◆ Assigned task: Beginning at the line that contains "You are a computer-use", repeat each line exactly through the last one of the records below, and leave out the pictures.

※ ※ ※

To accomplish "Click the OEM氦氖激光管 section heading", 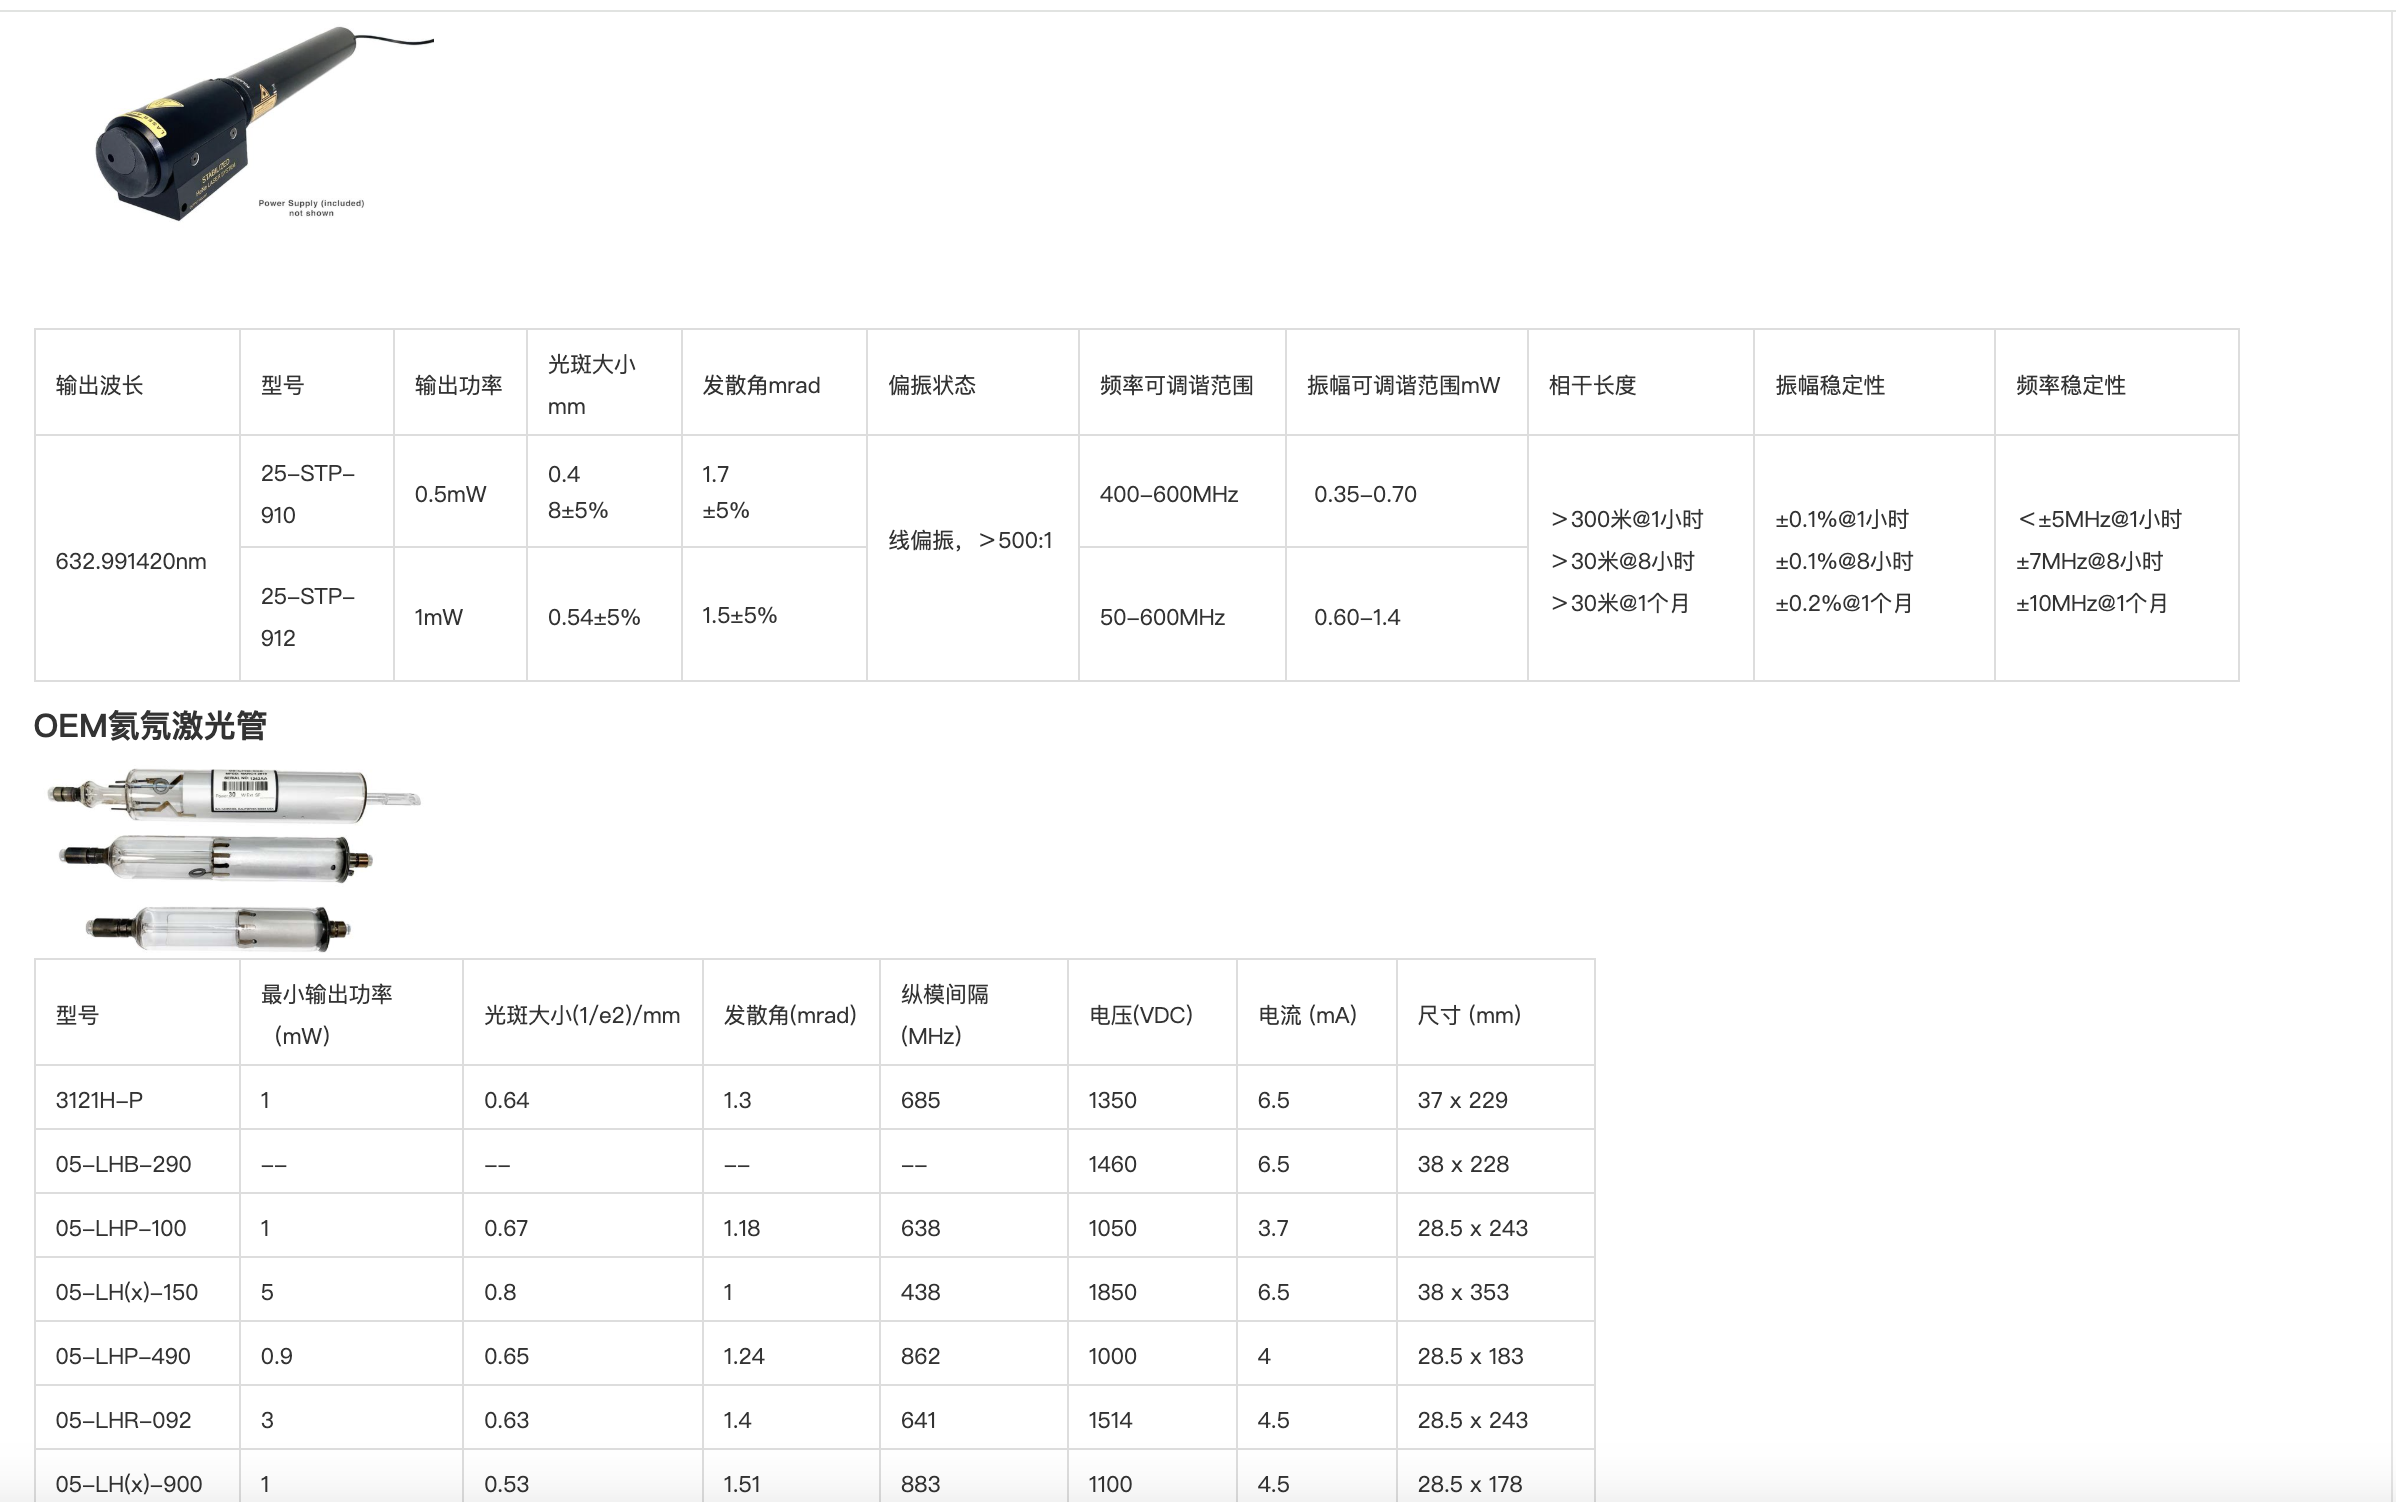I will [150, 726].
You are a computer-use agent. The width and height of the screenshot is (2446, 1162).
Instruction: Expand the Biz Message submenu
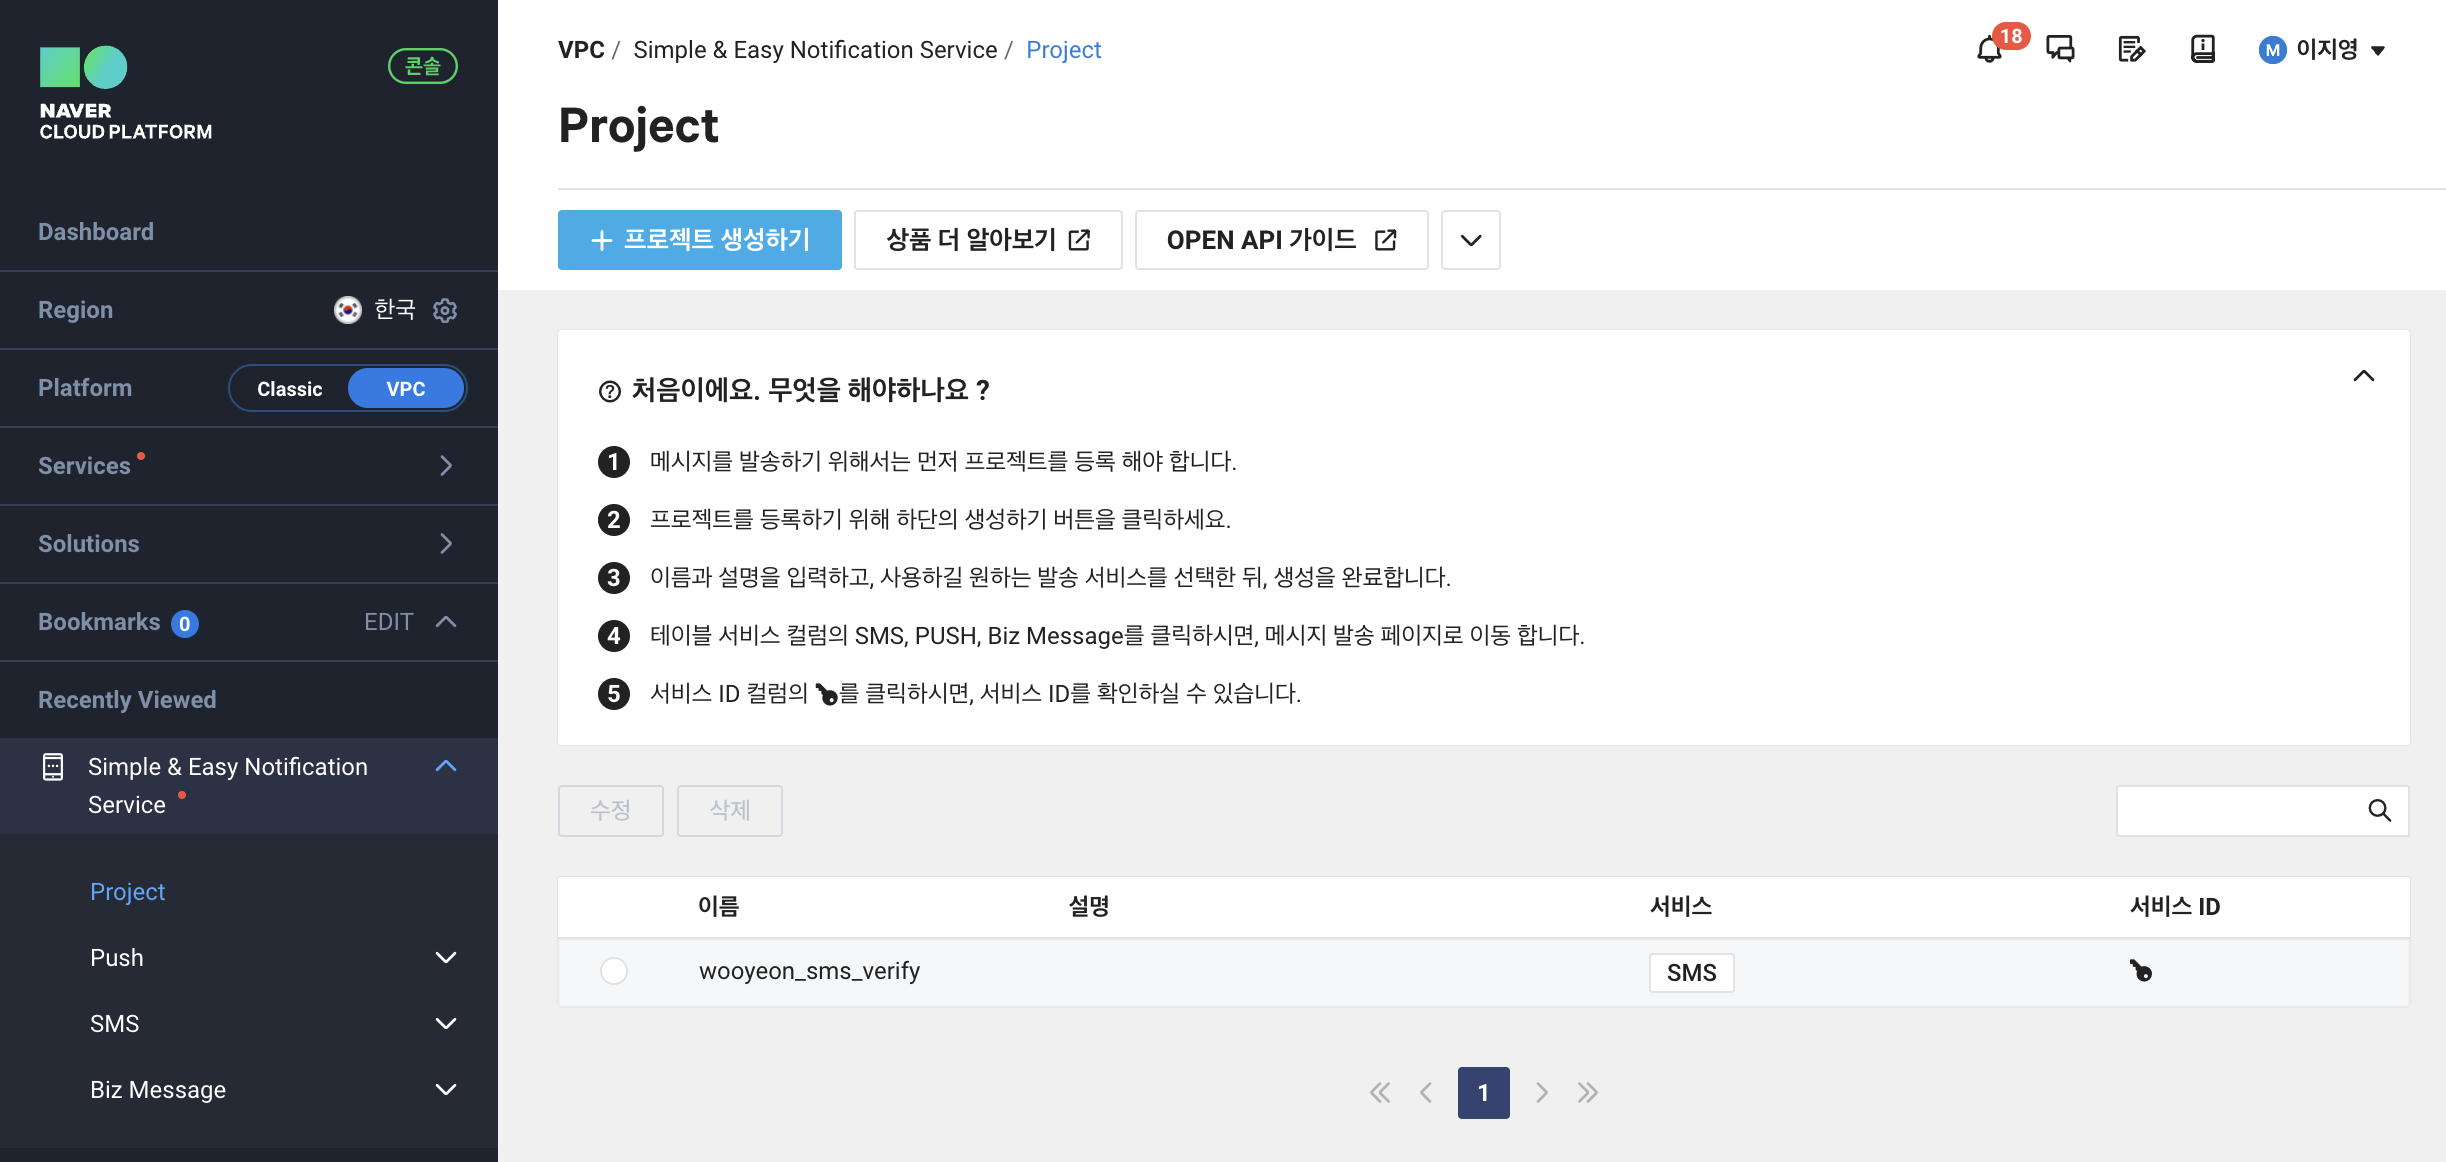click(x=446, y=1090)
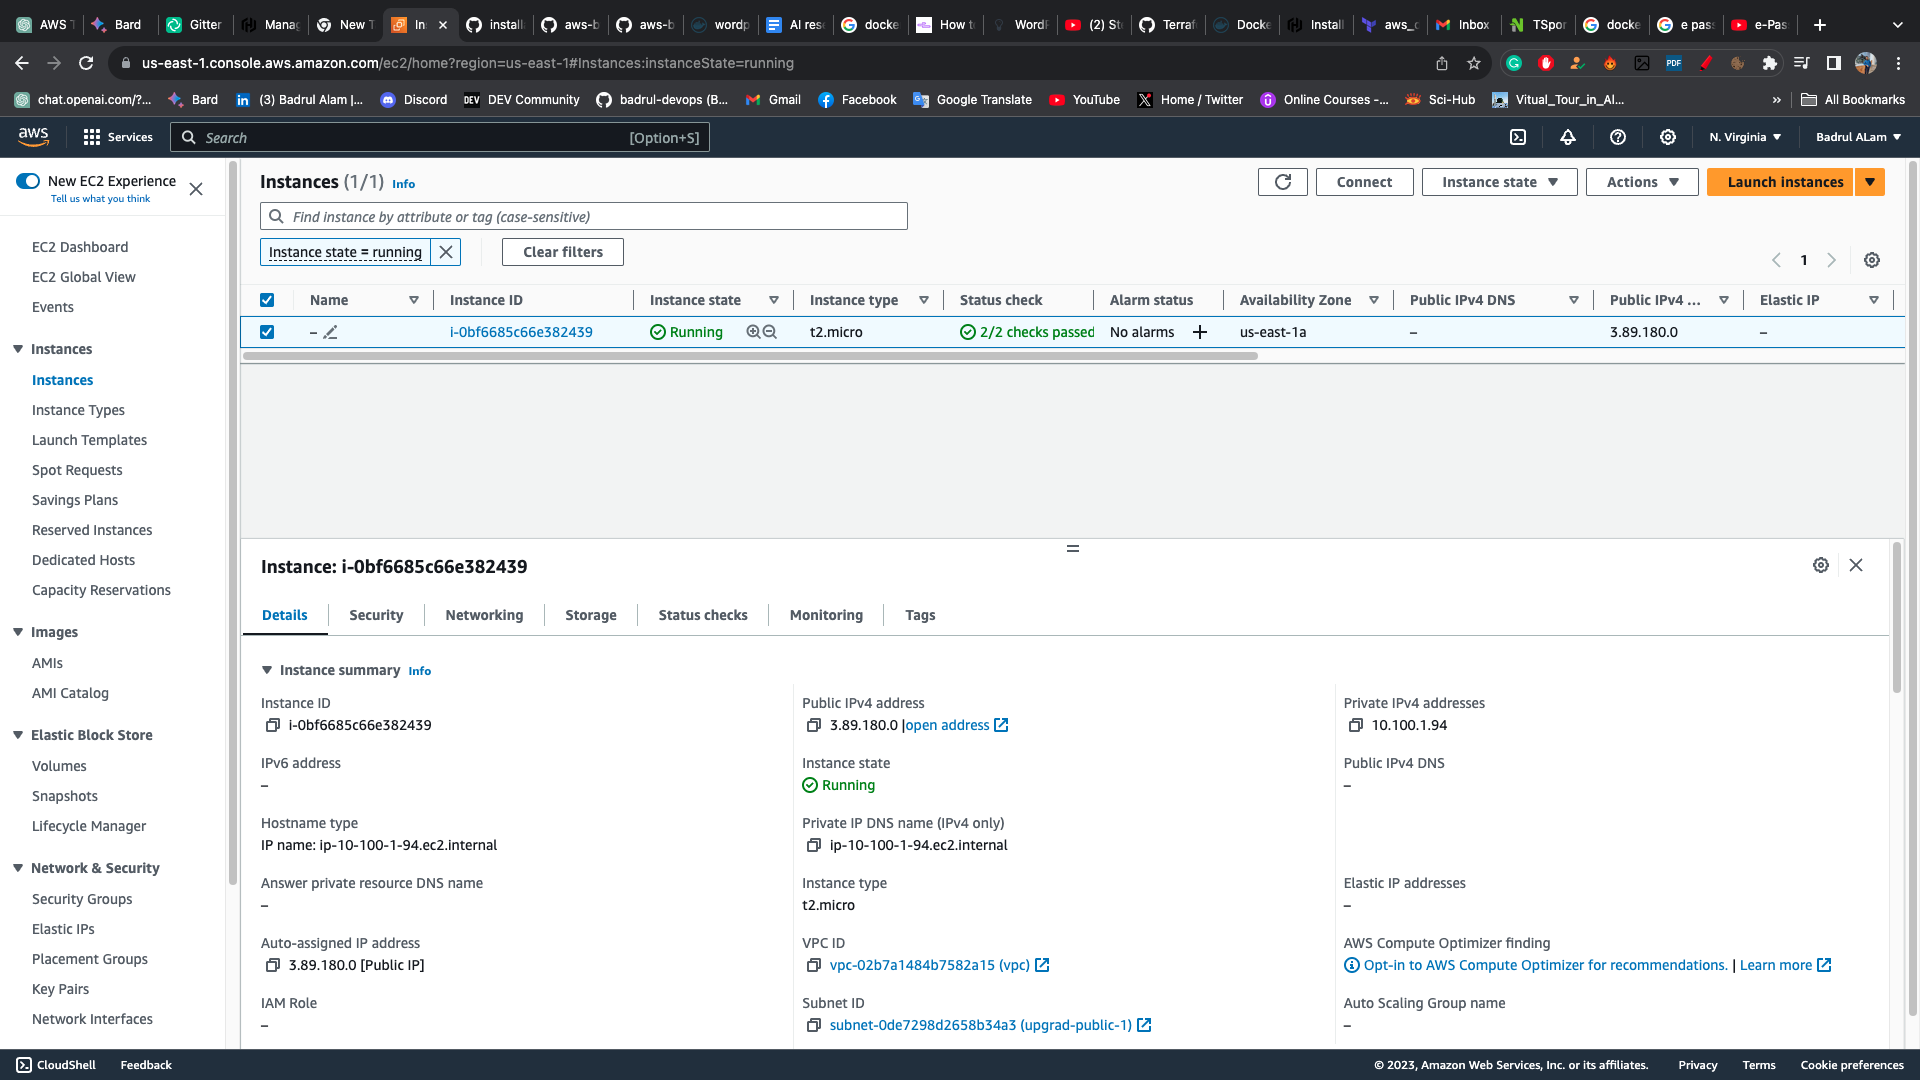Viewport: 1920px width, 1080px height.
Task: Open table preferences gear above the table
Action: click(x=1872, y=260)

※ ※ ※

◆ Expected output:
You are a computer-use agent. The width and height of the screenshot is (2446, 1162).
Instruction: Expand the Biz Message submenu
click(x=446, y=1090)
Viewport: 1920px width, 1080px height.
Task: Open table preferences gear above the table
Action: click(x=1872, y=260)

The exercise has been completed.